For a breakdown of what is included across each plan tier, see the WP Engine plans comparison.
Frequently Asked Questions
How long does it take to set up a new site on WP Engine?
Creating the environment and getting WordPress running takes about 2 minutes. Building the site itself takes as long as your content requires. DNS propagation after adding your domain adds 1 to 48 hours before the domain goes fully live, though most propagate within a few hours.
Can I use my own theme on WP Engine?
Yes. Any WordPress-compatible theme works on WP Engine. You can install commercial themes from ThemeForest, custom-built themes, or any free theme from the WordPress repository. WP Engine also includes the full StudioPress Genesis Framework theme library at no extra cost.

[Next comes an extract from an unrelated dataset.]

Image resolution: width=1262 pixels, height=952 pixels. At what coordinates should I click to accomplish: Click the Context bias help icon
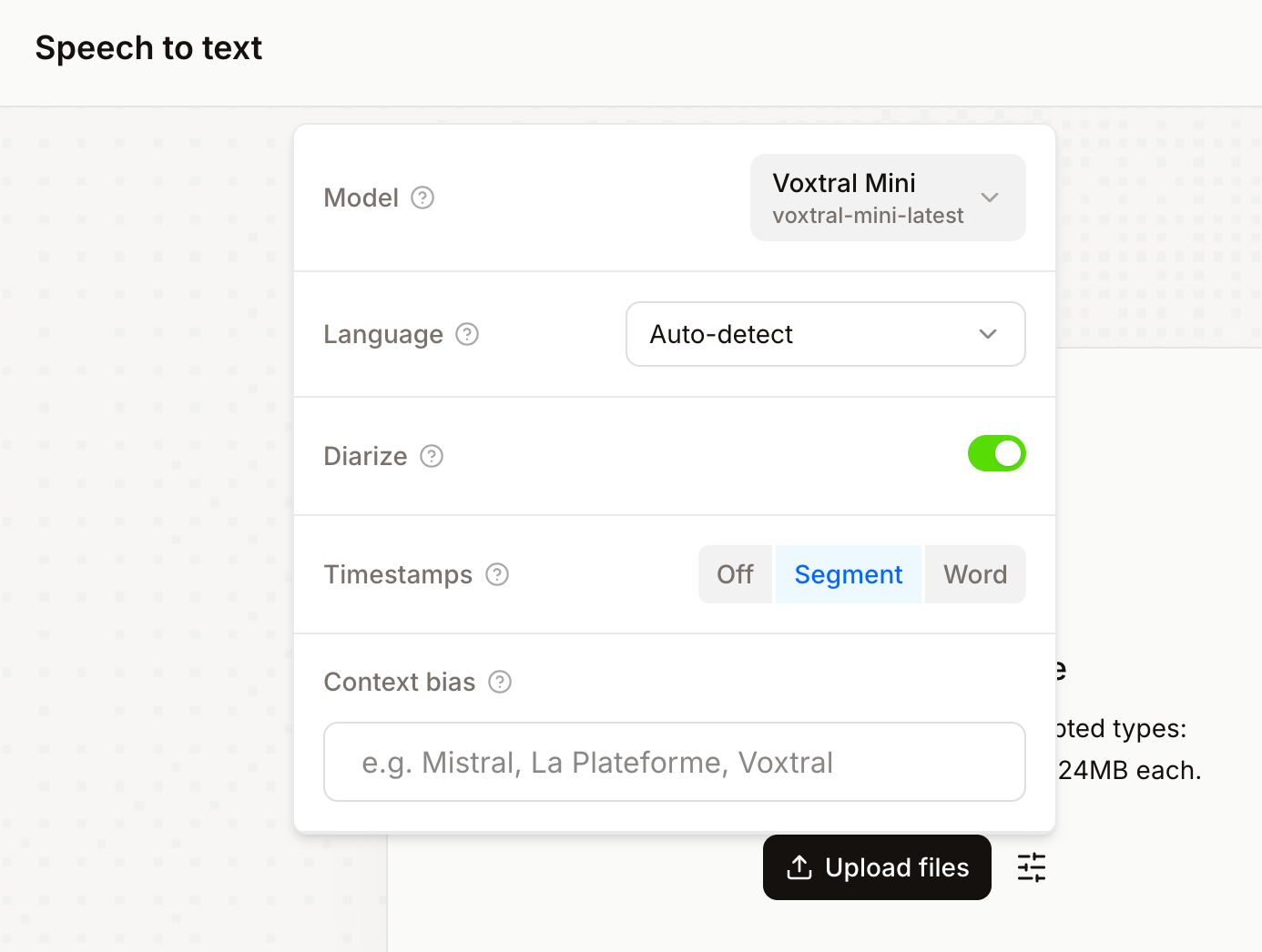pyautogui.click(x=500, y=682)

Do I need a caching plugin on WP Engine?
No. WP Engine’s EverCache system handles caching at the server level and is more effective than any plugin-based caching solution. Installing a caching plugin alongside EverCache can cause conflicts and is not recommended.
Can I set up multiple WordPress sites on one WP Engine plan?
Yes, depending on your plan. The Startup plan includes one site. Professional includes three, Growth includes ten, and Scale includes unlimited sites. Each site is a separate environment with its own WordPress install, staging environment, and settings.